• _ASSIGNMENT_: From the records below, copy out exactly the lines from the one containing "The width and height of the screenshot is (778, 403)." to the one containing "Enable Manage for", both included. Add nothing else.

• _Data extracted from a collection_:
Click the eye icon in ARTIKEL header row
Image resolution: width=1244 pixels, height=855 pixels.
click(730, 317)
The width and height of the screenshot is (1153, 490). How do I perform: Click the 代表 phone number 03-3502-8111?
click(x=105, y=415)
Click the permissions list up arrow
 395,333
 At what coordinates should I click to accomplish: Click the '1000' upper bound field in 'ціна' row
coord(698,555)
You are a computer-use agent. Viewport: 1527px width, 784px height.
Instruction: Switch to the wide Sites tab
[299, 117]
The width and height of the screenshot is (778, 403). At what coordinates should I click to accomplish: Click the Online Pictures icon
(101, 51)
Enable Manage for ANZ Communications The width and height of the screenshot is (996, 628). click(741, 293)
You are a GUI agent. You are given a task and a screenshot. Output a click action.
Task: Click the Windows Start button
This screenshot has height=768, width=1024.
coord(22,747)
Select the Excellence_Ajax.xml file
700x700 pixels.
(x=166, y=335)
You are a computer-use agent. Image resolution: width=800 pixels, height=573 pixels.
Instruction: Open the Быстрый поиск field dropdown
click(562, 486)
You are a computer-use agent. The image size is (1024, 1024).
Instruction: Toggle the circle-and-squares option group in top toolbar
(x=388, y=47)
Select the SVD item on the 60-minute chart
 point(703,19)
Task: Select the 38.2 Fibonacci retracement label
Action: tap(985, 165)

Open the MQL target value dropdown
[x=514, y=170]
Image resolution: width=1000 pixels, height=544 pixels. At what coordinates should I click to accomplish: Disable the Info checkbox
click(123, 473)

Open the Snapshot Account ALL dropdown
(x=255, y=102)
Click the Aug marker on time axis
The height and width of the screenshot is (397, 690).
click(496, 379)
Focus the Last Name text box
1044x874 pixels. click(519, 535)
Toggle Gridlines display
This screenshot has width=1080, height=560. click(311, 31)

• _TASK RESULT_:
The width and height of the screenshot is (778, 403). At what coordinates should I click to accomplish: Click the Online Pictures icon
(101, 51)
Enable Manage for ANZ Communications The width and height of the screenshot is (996, 628). click(741, 293)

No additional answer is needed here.